What is expected: Would you output all the entries below without altering a word?

Input data:
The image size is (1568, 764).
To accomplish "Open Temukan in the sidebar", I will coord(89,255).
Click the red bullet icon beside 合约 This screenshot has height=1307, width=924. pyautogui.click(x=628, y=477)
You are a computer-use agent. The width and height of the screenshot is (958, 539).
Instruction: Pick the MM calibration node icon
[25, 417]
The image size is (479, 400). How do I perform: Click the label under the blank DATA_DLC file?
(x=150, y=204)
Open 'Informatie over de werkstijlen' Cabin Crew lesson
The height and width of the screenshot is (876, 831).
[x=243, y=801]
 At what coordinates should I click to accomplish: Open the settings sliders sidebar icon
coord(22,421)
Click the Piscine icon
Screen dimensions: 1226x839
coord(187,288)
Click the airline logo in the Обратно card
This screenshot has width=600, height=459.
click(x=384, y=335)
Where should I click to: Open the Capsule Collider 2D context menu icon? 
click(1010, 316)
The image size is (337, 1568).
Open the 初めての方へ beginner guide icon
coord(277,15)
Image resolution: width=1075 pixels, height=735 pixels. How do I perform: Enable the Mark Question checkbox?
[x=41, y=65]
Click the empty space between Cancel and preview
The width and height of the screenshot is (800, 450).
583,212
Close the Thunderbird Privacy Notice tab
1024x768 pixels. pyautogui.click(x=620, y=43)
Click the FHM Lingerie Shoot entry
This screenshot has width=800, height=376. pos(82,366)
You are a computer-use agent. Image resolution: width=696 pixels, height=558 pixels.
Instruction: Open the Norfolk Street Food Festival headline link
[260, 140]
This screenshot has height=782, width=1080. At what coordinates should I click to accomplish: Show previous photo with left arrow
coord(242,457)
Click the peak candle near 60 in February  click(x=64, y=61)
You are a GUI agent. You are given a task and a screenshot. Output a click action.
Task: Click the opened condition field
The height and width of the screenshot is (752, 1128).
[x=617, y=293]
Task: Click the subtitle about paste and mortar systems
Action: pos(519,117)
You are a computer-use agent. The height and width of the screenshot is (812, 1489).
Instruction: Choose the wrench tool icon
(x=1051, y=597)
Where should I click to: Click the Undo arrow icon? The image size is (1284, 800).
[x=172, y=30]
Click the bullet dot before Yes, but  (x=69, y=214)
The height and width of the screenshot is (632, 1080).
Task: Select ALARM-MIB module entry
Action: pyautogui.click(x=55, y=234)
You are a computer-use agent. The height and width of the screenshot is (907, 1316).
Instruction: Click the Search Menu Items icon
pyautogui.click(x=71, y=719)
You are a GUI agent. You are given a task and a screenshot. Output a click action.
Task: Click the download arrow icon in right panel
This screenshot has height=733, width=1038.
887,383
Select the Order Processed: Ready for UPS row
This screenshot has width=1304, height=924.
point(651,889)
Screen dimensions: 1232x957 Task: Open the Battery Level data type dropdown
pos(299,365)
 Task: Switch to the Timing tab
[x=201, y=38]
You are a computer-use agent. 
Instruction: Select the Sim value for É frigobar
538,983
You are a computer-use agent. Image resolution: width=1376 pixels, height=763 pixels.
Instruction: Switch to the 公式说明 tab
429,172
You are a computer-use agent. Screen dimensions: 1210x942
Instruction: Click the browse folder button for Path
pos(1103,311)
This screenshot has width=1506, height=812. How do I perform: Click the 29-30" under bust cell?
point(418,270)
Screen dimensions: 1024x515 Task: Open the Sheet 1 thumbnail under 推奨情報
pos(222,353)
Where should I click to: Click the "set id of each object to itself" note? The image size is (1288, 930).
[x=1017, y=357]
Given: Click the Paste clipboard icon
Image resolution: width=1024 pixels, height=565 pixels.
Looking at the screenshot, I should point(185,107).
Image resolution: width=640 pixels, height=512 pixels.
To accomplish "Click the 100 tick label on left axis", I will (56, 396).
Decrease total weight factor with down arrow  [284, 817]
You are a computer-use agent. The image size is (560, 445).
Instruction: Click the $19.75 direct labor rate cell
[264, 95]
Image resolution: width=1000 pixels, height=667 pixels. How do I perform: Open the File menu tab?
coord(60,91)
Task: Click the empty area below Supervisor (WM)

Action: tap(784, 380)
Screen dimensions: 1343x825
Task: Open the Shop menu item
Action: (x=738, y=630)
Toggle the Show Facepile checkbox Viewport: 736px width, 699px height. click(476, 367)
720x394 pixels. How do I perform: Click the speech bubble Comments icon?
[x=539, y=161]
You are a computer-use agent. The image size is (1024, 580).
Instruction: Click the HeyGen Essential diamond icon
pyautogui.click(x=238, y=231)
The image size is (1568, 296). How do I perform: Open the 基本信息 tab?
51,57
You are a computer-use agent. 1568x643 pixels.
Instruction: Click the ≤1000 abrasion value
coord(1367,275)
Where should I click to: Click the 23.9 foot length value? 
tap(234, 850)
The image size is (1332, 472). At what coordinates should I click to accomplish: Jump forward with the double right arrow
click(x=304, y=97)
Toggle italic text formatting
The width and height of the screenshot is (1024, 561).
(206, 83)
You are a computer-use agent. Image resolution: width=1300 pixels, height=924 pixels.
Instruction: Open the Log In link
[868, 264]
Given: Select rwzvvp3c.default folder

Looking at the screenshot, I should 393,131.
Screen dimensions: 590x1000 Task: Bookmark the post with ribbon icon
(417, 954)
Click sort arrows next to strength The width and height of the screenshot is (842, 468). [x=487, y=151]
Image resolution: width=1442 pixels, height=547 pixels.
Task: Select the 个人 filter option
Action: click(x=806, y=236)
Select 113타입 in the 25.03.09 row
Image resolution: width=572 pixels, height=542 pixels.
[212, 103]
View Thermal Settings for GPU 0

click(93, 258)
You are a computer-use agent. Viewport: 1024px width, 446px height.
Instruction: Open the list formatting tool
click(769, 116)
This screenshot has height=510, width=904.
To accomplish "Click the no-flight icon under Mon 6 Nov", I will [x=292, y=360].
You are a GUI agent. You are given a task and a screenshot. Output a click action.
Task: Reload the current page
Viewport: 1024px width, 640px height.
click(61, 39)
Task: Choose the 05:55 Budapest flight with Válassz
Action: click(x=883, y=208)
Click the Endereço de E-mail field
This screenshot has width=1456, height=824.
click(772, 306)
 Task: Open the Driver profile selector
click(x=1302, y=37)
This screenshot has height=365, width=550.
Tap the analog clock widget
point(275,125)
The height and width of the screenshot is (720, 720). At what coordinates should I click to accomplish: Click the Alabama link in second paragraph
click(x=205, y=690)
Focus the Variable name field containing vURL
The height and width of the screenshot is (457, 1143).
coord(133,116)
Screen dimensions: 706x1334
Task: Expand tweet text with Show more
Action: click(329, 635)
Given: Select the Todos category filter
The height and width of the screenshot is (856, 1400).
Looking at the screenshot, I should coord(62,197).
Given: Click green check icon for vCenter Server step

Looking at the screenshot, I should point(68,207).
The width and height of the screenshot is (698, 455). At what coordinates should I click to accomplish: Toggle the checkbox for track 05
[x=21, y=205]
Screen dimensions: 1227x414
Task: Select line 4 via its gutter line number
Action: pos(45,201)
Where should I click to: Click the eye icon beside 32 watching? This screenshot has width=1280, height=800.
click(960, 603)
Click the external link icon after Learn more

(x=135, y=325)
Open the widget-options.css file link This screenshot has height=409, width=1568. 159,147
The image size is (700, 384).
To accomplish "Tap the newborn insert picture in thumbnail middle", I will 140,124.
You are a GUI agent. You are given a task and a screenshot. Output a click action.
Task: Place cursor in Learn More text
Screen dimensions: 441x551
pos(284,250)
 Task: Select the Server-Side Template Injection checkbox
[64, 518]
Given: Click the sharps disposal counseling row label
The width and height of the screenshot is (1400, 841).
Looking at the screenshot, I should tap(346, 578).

Answer:
The image size is (1568, 764).
To accomplish "Open Temukan in the sidebar", I will coord(89,255).
Click the red bullet icon beside 合约 This screenshot has height=1307, width=924. pyautogui.click(x=628, y=477)
You are a computer-use agent. The width and height of the screenshot is (958, 539).
Instruction: Pick the MM calibration node icon
[25, 417]
The image size is (479, 400). How do I perform: Click the label under the blank DATA_DLC file?
(x=150, y=204)
Open 'Informatie over de werkstijlen' Cabin Crew lesson
The height and width of the screenshot is (876, 831).
[x=243, y=801]
 At what coordinates should I click to accomplish: Open the settings sliders sidebar icon
coord(22,421)
Click the Piscine icon
Screen dimensions: 1226x839
coord(187,288)
Click the airline logo in the Обратно card
This screenshot has width=600, height=459.
click(x=384, y=335)
Where should I click to: Open the Capsule Collider 2D context menu icon? 
click(1010, 316)
The image size is (337, 1568).
Open the 初めての方へ beginner guide icon
coord(277,15)
Image resolution: width=1075 pixels, height=735 pixels. How do I perform: Enable the Mark Question checkbox?
[x=41, y=65]
Click the empty space between Cancel and preview
The width and height of the screenshot is (800, 450).
583,212
Close the Thunderbird Privacy Notice tab
1024x768 pixels. pyautogui.click(x=620, y=43)
Click the FHM Lingerie Shoot entry
This screenshot has width=800, height=376. pos(82,366)
You are a computer-use agent. Image resolution: width=696 pixels, height=558 pixels.
Instruction: Open the Norfolk Street Food Festival headline link
[260, 140]
This screenshot has height=782, width=1080. At what coordinates should I click to accomplish: Show previous photo with left arrow
coord(242,457)
Click the peak candle near 60 in February  click(x=64, y=61)
You are a GUI agent. You are given a task and a screenshot. Output a click action.
Task: Click the opened condition field
The height and width of the screenshot is (752, 1128).
[x=617, y=293]
Task: Click the subtitle about paste and mortar systems
Action: pos(519,117)
You are a computer-use agent. The height and width of the screenshot is (812, 1489).
Instruction: Choose the wrench tool icon
(x=1051, y=597)
Where should I click to: Click the Undo arrow icon? The image size is (1284, 800).
[x=172, y=30]
Click the bullet dot before Yes, but  (x=69, y=214)
The height and width of the screenshot is (632, 1080).
Task: Select ALARM-MIB module entry
Action: pyautogui.click(x=55, y=234)
You are a computer-use agent. The height and width of the screenshot is (907, 1316).
Instruction: Click the Search Menu Items icon
pyautogui.click(x=71, y=719)
You are a GUI agent. You are given a task and a screenshot. Output a click action.
Task: Click the download arrow icon in right panel
This screenshot has height=733, width=1038.
887,383
Select the Order Processed: Ready for UPS row
This screenshot has width=1304, height=924.
point(651,889)
Screen dimensions: 1232x957 Task: Open the Battery Level data type dropdown
pos(299,365)
 Task: Switch to the Timing tab
[x=201, y=38]
You are a computer-use agent. 
Instruction: Select the Sim value for É frigobar
538,983
You are a computer-use agent. Image resolution: width=1376 pixels, height=763 pixels.
Instruction: Switch to the 公式说明 tab
429,172
You are a computer-use agent. Screen dimensions: 1210x942
Instruction: Click the browse folder button for Path
pos(1103,311)
This screenshot has width=1506, height=812. How do I perform: Click the 29-30" under bust cell?
point(418,270)
Screen dimensions: 1024x515 Task: Open the Sheet 1 thumbnail under 推奨情報
pos(222,353)
Where should I click to: Click the "set id of each object to itself" note? The image size is (1288, 930).
[x=1017, y=357]
Given: Click the Paste clipboard icon
Image resolution: width=1024 pixels, height=565 pixels.
Looking at the screenshot, I should point(185,107).
Image resolution: width=640 pixels, height=512 pixels.
To accomplish "Click the 100 tick label on left axis", I will (56, 396).
Decrease total weight factor with down arrow  [284, 817]
You are a computer-use agent. The image size is (560, 445).
Instruction: Click the $19.75 direct labor rate cell
[264, 95]
Image resolution: width=1000 pixels, height=667 pixels. How do I perform: Open the File menu tab?
coord(60,91)
Task: Click the empty area below Supervisor (WM)

Action: tap(784, 380)
Screen dimensions: 1343x825
Task: Open the Shop menu item
Action: (x=738, y=630)
Toggle the Show Facepile checkbox Viewport: 736px width, 699px height. click(476, 367)
720x394 pixels. How do I perform: Click the speech bubble Comments icon?
[x=539, y=161]
You are a computer-use agent. The image size is (1024, 580).
Instruction: Click the HeyGen Essential diamond icon
pyautogui.click(x=238, y=231)
The image size is (1568, 296). How do I perform: Open the 基本信息 tab?
51,57
You are a computer-use agent. 1568x643 pixels.
Instruction: Click the ≤1000 abrasion value
coord(1367,275)
Where should I click to: Click the 23.9 foot length value? 
tap(234, 850)
The image size is (1332, 472). At what coordinates should I click to accomplish: Jump forward with the double right arrow
click(x=304, y=97)
Toggle italic text formatting
The width and height of the screenshot is (1024, 561).
(206, 83)
You are a computer-use agent. Image resolution: width=1300 pixels, height=924 pixels.
Instruction: Open the Log In link
[868, 264]
Given: Select rwzvvp3c.default folder

Looking at the screenshot, I should 393,131.
Screen dimensions: 590x1000 Task: Bookmark the post with ribbon icon
(417, 954)
Click sort arrows next to strength The width and height of the screenshot is (842, 468). [x=487, y=151]
Image resolution: width=1442 pixels, height=547 pixels.
Task: Select the 个人 filter option
Action: click(x=806, y=236)
Select 113타입 in the 25.03.09 row
Image resolution: width=572 pixels, height=542 pixels.
[212, 103]
View Thermal Settings for GPU 0

click(93, 258)
You are a computer-use agent. Viewport: 1024px width, 446px height.
Instruction: Open the list formatting tool
click(769, 116)
This screenshot has height=510, width=904.
To accomplish "Click the no-flight icon under Mon 6 Nov", I will [x=292, y=360].
You are a GUI agent. You are given a task and a screenshot. Output a click action.
Task: Reload the current page
Viewport: 1024px width, 640px height.
click(61, 39)
Task: Choose the 05:55 Budapest flight with Válassz
Action: click(x=883, y=208)
Click the Endereço de E-mail field
This screenshot has width=1456, height=824.
click(772, 306)
 Task: Open the Driver profile selector
click(x=1302, y=37)
This screenshot has height=365, width=550.
Tap the analog clock widget
point(275,125)
The height and width of the screenshot is (720, 720). At what coordinates should I click to accomplish: Click the Alabama link in second paragraph
click(x=205, y=690)
Focus the Variable name field containing vURL
The height and width of the screenshot is (457, 1143).
coord(133,116)
Screen dimensions: 706x1334
Task: Expand tweet text with Show more
Action: click(329, 635)
Given: Select the Todos category filter
The height and width of the screenshot is (856, 1400).
Looking at the screenshot, I should coord(62,197).
Given: Click green check icon for vCenter Server step

Looking at the screenshot, I should point(68,207).
The width and height of the screenshot is (698, 455). At what coordinates should I click to accomplish: Toggle the checkbox for track 05
[x=21, y=205]
Screen dimensions: 1227x414
Task: Select line 4 via its gutter line number
Action: pos(45,201)
Where should I click to: Click the eye icon beside 32 watching? This screenshot has width=1280, height=800.
click(960, 603)
Click the external link icon after Learn more

(x=135, y=325)
Open the widget-options.css file link This screenshot has height=409, width=1568. 159,147
The image size is (700, 384).
To accomplish "Tap the newborn insert picture in thumbnail middle", I will 140,124.
You are a GUI agent. You are given a task and a screenshot. Output a click action.
Task: Place cursor in Learn More text
Screen dimensions: 441x551
pos(284,250)
 Task: Select the Server-Side Template Injection checkbox
[64, 518]
Given: Click the sharps disposal counseling row label
The width and height of the screenshot is (1400, 841).
Looking at the screenshot, I should tap(346, 578).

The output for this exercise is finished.